Scientists have carried out only some research of this ecological treasure trove, Montejo says, and plenty of locals are largely unaware of the biodiversity of their yard. Zuleyma Enríquez Casique has all the time loosely famous the abundance of birds round her on the southern portion of the isthmus on the collectively owned and cooperatively farmed lands referred to as the Mazahua Ejido. “I typically checked out them, admiring their colours, however that’s about it,” she says. A Conserva Aves–funded venture, led by SOS Social Options, goals to alter that.
The group is working with native residents to ascertain conservation areas on practically 25,000 acres within the Mazahua, Almoloya-Rincón Vaquero, and Mena Nizanda ejidos. The areas span the big variety of habitats and are house to a various vary of communities, together with Afro-Mexican farmers and Indigenous Zapoteco and Zoque peoples. Every group guided the collection of protected areas in response to their cultural and organic values. The proposed boundaries of 1, as an example, embody locations the place group healers collect most of their vegetation, says Marissa Anzueto, common director of SOS Social Options.
In others, the presence of birds will assist draw the strains. Enríquez Casique and Mario Torres Ordaz, who can also be from Mazahua Ejido, are two of the 9 folks coaching to survey and monitor native birds and their habitats. To start, they’re specializing in 5 weak species—Yellow-headed Amazons, Inexperienced Parakeets, Cinnamon-tailed Sparrows, and Rose-bellied and Orange-breasted Buntings—in three proposed protected areas. Final 12 months, Enríquez Casique and Torres Ordaz used binoculars for the primary time. With a brand new GPS unit, the budding birdwatchers mapped the routes they’ll traverse at the very least as soon as per week by way of the top of 2026 to search for goal species.
“The primary time I heard about birdwatching, I assumed, ‘They’re loopy,’ ” Torres Ordaz says. “We didn’t comprehend it was such an enormous factor, globally. Now that we do and we all know what now we have, we’re able to preserve the birds and maintain them.”
Accelerating Autonomy: Bolivia
Alfredo Matareco Maza discovered combat hearth alongside his father in San José del Cavitu, their village within the Bolivian Amazon rainforest. Each dry season, they adopted the group’s long-standing guidelines for lighting managed burns meant to stop harmful wildfires, reminiscent of all the time ready till after rainfall to burn small plots of cropland and utilizing hearth strains to comprise the flames. These conventional strategies proved efficient till 2023, when an excessive drought led to unprecedented wildfires within the Southwest Amazonian rainforest. It was a wake-up name, Matareco Maza says: They wanted new allies and methods.
Fortunately, Matareco Maza was in a very good place to do one thing about that.

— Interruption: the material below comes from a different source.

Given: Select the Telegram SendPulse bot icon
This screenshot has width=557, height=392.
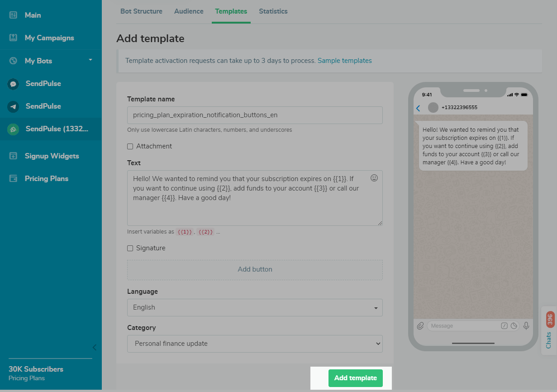Looking at the screenshot, I should pyautogui.click(x=14, y=106).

In 2023 he had grow to be the primary chief, or Cacique, of a brand new Multi-ethnic Indigenous Territory (TIM) that features 28 communities. Below this distinctive type of authorities, Indigenous communities have unprecedented autonomy and entry to funding to guard their lands from outdoors threats reminiscent of unlawful logging, searching, mining, and land occupation, says Catalina Rivadeneira Canedo, coordinator for the Amazon Area at Oré, a nonprofit devoted to Indigenous self-determination and conservation.
From the beginning, Matareco Maza says, one of many TIM’s priorities was to safeguard Loma Santa, a biodiverse area with wetlands, floodplains, and forests. The realm is house to a number of Indigenous teams, together with the T’simane folks, whose lifestyle is carefully tied to the forest, and it borders one among Bolivia’s largest nationwide protected areas, TIPNIS. It is usually more and more in danger from wildfire. In 2024, beneath a federal legislation promoted by the TIM authorities, Loma Santa grew to become the primary Indigenous protected space within the Bolivian Amazon. The subsequent step for communities was figuring out handle these 500,000 acres inside the TIM.
Via Oré, Conserva Aves offered funding and assist to make the purpose a actuality in brief order.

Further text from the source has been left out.